>>

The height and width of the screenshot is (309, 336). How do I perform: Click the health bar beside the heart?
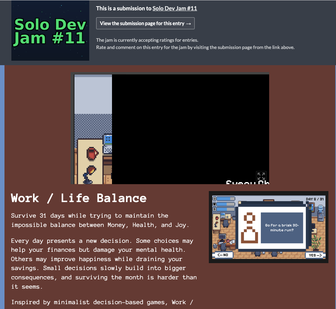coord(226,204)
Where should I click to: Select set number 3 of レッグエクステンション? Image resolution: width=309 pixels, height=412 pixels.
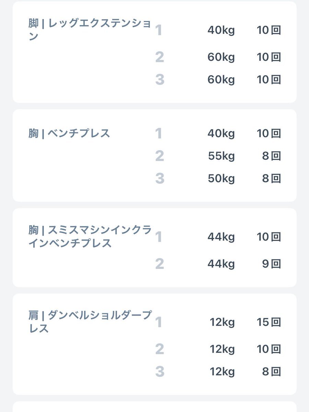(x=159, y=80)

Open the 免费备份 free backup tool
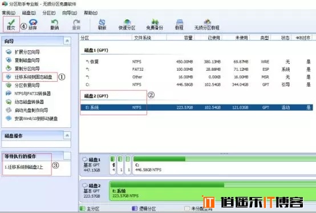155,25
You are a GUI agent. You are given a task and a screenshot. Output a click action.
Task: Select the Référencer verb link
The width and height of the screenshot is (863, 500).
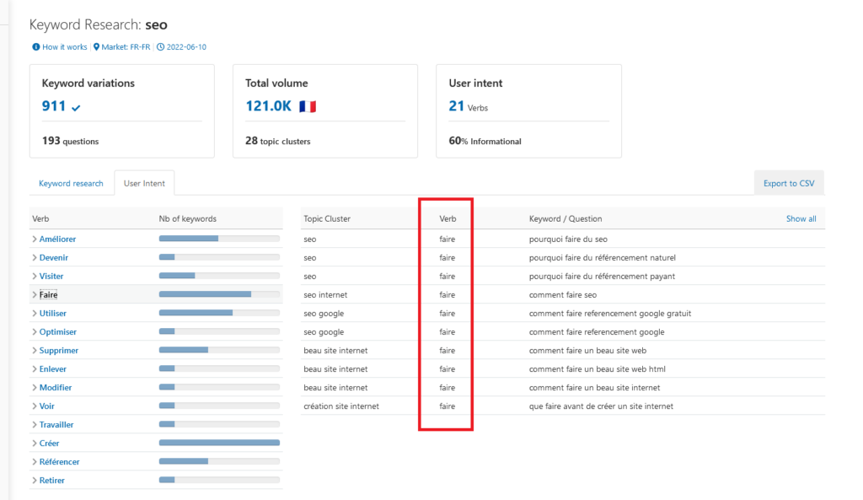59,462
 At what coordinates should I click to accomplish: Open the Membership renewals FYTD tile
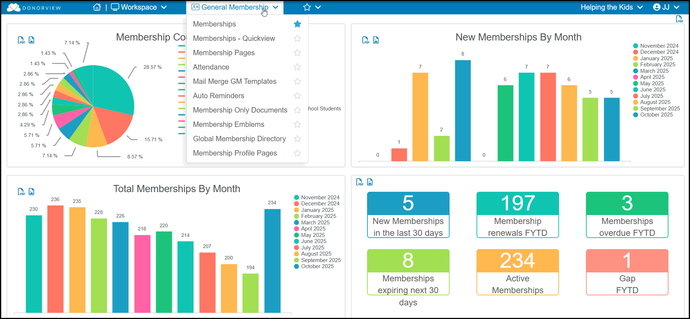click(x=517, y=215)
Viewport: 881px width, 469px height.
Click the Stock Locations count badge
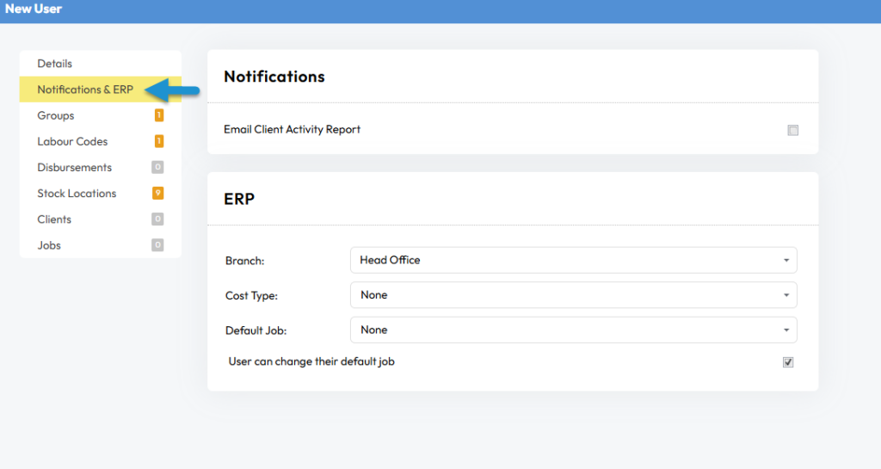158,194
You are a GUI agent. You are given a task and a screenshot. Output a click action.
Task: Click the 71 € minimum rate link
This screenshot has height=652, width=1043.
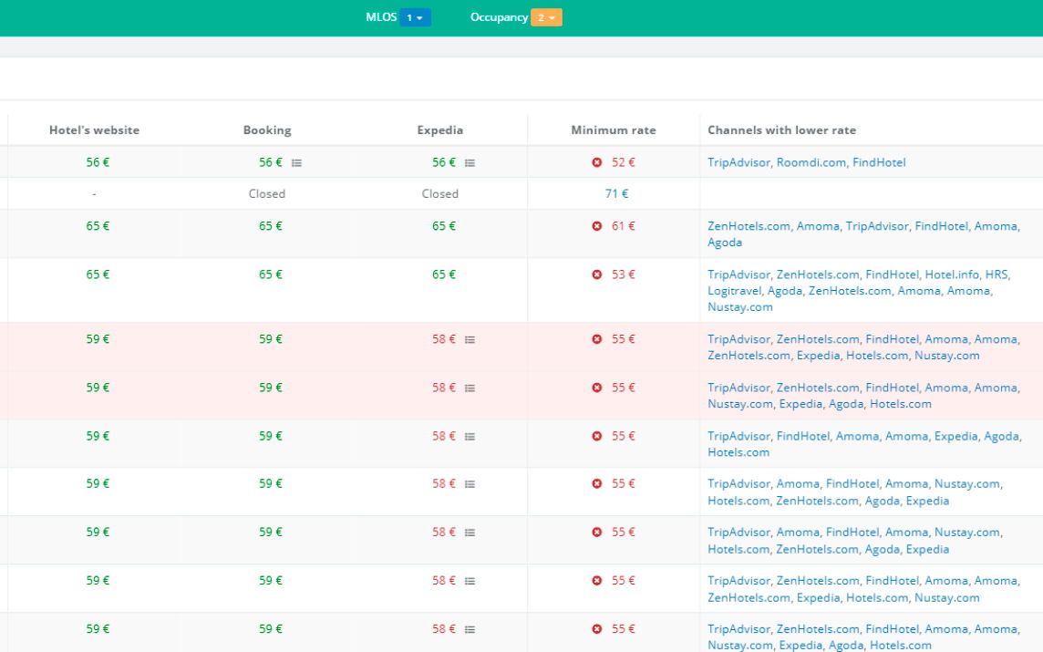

<<

§ **WHAT YOU HAVE TO DO**: Output exactly the lines from the line containing "Click the Stock Locations count badge" through the last line of the records, both included, and leave out every picture.

§ **OUTPUT BELOW**:
Click the Stock Locations count badge
158,194
You are a GUI agent. You are given a task and a screenshot. Output a click action.
Task: Click the 71 € minimum rate link
This screenshot has height=652, width=1043.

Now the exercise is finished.